Some non-fatal flaws
One weakness, for me, was the book’s structure. There are lots of very short bites, sometimes not so coherently arranged, and a feeling now and again that words were written very quickly. The section on potential health impacts of screens and devices was just seven pages, compared to other sections that ran for more than 70 pages.
Another minor concern is the referencing. There’s a mountain of references at the end, but no use of endnotes, so it’s sometimes hard to tell which statements arise from evidence, and which are Norman’s analysis.

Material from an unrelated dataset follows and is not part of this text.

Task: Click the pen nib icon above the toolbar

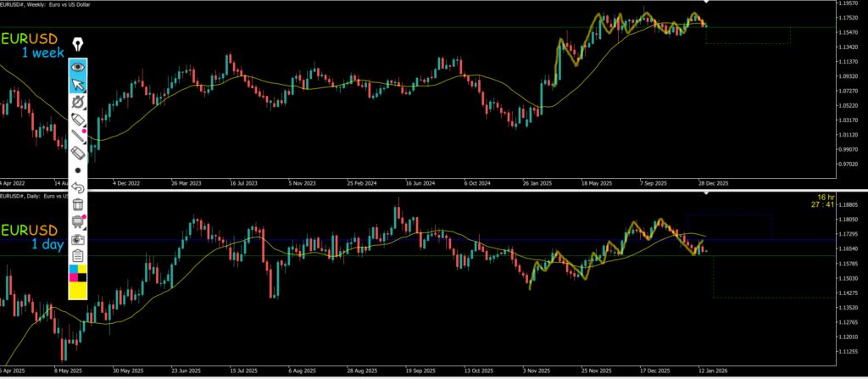Action: point(78,44)
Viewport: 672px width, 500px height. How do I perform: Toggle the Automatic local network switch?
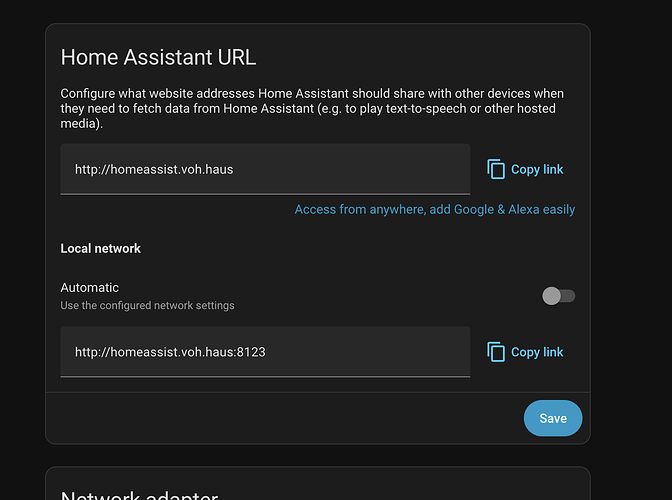pos(558,296)
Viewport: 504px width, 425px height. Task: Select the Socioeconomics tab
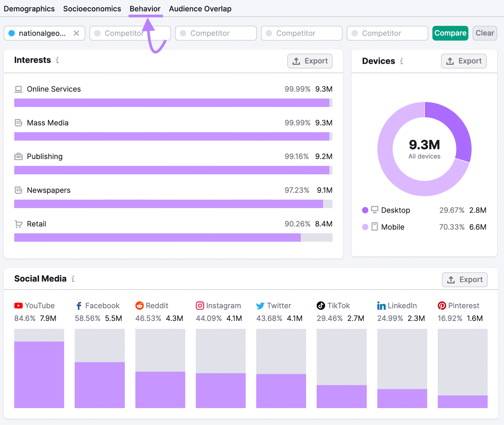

A deeper concern is that parts of the section on “Living Younger Longer” might feed unhealthy obsessions with constantly measuring all those individual risk factors, such as weight, waste, blood pressure and cholesterol.
The “worried well” are already the target of unbalanced promotion disguised as journalism that urges us to test more and more frequently for the early signs of heart disease, dementia and cancer, without any mention of potential downsides, such as unnecessary diagnosis and treatments that may bring us more harm than good.
The book has the occasional poke at drug or food industry marketing, but it doesn’t go into much detail. You won’t read, for instance, that medicine’s evidence-base has been distorted through commercial funding and influence, or about global campaigns, such as The BMJ’s, to forge more independence from industry, and produce more trustworthy evidence.
Similarly, the book has the occasional enthusiastic plug for the value of medications—for depression, high blood pressure or high cholesterol—but there’s no mention of the huge threat to your health from overdiagnosis and the overuse of tests and treatments.
“Good enough”
But let’s not quibble. The book champions the value of context, cautions against getting too distracted by tiny details, and concludes with a warning that we’re all at risk of “knowing more and more about less and less.”
And as Norman Swan reminds us, when it comes to health, going for “good enough” may ultimately be much healthier for us, than trying desperately to be “better than well.”